The only difference between reporting 93619 and 93620 is that the physician will attempt to induce an arrhythmia by programmed stimulation, Fuller says. The arrhythmia induction does not have to be successful to report 93620.

To eliminate any confusion regarding the types of pacing and recording included in 93620, CPT revised the code in 2003, placing the pacing descriptions after the semicolon for emphasis, according to CPT Changes 2003: An Insider's View.

Code 93620 includes the services described by 93619 and 93618, so you would not report these codes, or 93600, 93602, 93610 and 93612, with 93620, CPT states.

93621:Check for Coronary Sinus Access

When the comprehensive EPS also includes left atrial pacing and recording from the coronary sinus, you should add +93621 (... with left atrial pacing and recording from coronary sinus or left atrium [list separately in addition to code for primary procedure]) to 93620-26.

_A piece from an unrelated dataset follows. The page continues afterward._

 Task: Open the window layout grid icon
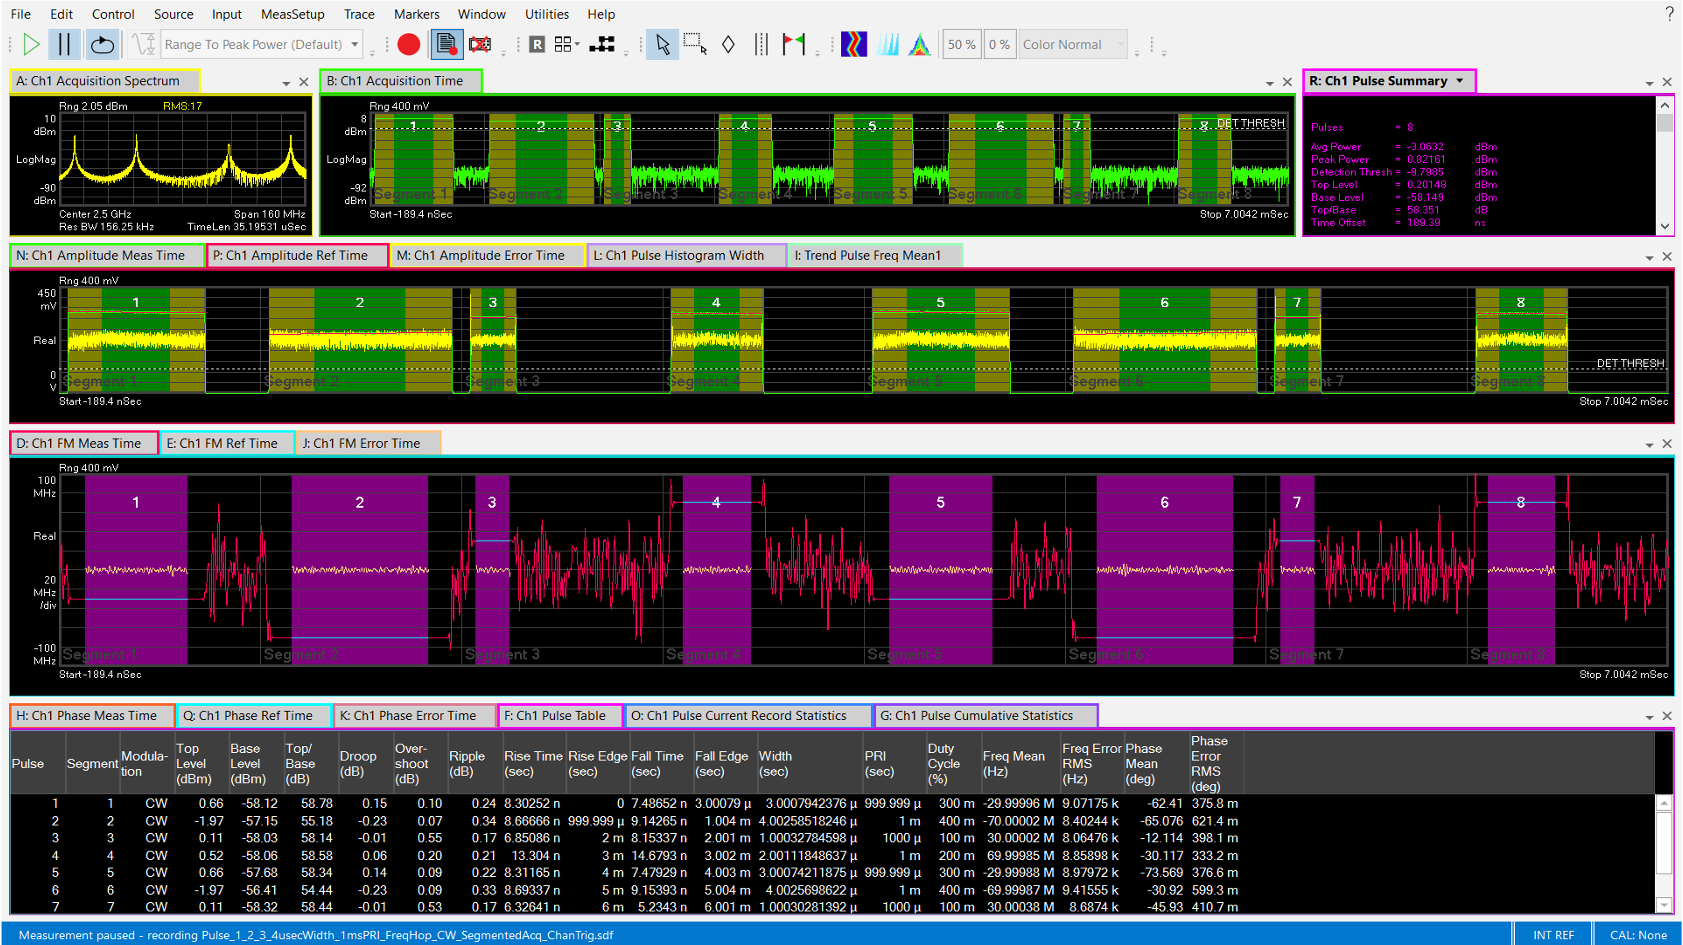coord(565,44)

The key to using 93621 is whether the physician places an additional catheter within the coronary sinus, which is a vein that originates on the wall of the right atrium and wraps around the posterior side of the heart's left side, Karl says. This will allow recording and pacing of the right atrium.

For instance, the physician may need to record from the coronary sinus or left atrium to accurately diagnose arrhythmia in patients with supraventricular tachycardia or atrial fibrillation, the ACC's coding guide says.

93622: Find the Arterial Access Point

You should report +93622 (... with left ventricular pacing and recording [list separately in addition to code for primary procedure]) in addition to 93620 when the cardiologist performs left ventricular recording and pacing, Fuller says.

Placing an additional catheter within the left ventricle requires an arterial access point, Karl says. Cardiologists place all of the other catheters in the comprehensive EPS by venous access points. So you should look for indications of arterial access in the operative note to support adding 93622 to 93620.

A patient may have five catheters placed (right atrium, right ventricle, His bundle, coronary sinus, and left ventricle) and an attempted arrhythmia induction. In this situation you would report 93620-26, 93621-26 and 93622-26, Karl says.

93623: Locate Drug Infusion

Frequently, patients undergoing comprehensive EPS receive intravenous agents to induce arrhythmia, Fuller says. If this is the case, you should add +93623 (Programmed stimulation and pacing after intravenous drug infusion [list separately in addition to code for primary procedure]) to the appropriate comprehensive code, such as 93620. As with the other comprehensive EPS codes, append modifier -26 to 93623 because the physician performs the procedure in a facility.

Check the report for indications that an IV medication such as Isuprel was used for attempted arrhythmia induction, Karl says. If the documentation shows that programmed stimulation occurred after drug infusion, you would add 93623 to 93620.

93613: Scan for 3-D Mapping

Often, if the physician induces tachycardia during an EPS, he or she will perform mapping, which creates a multidimensional depiction of the tachycardia by recording electrograms from multiple catheter sites in the heart, CPT states.

When the physician performs three-dimensional mapping, report +93613 (Intracardiac electrophysiologic 3-dimensional mapping [list separately in addition to code for primary procedure]) in addition to 93620.

Watch for wording in the report that will let you know whether to bill for 3-D mapping, says Terri Davis, CPC, coding supervisor for the internal medicine department at the University of Oklahoma College of Medicine

Davis says electrophysiologists advised her to look for 3-D product names such as Biosense, Carto and EnSite to report 93613. If a 3-D product name is not in the report, she uses +93609 (Intraventricular and/or intra-atrial mapping of tachycardia site[s] with catheter manipulation to record from multiple sites to identify origin of tachycardia [list separately in addition to code for primary procedure]) in addition to 93620.

Remember that you can report only one mapping code per EPS session, Outland says. If the physician performs conventional mapping (93609) and doesn't get all the information he needs and does 3-D mapping, he can only code 93613 for the 3-D mapping, he says.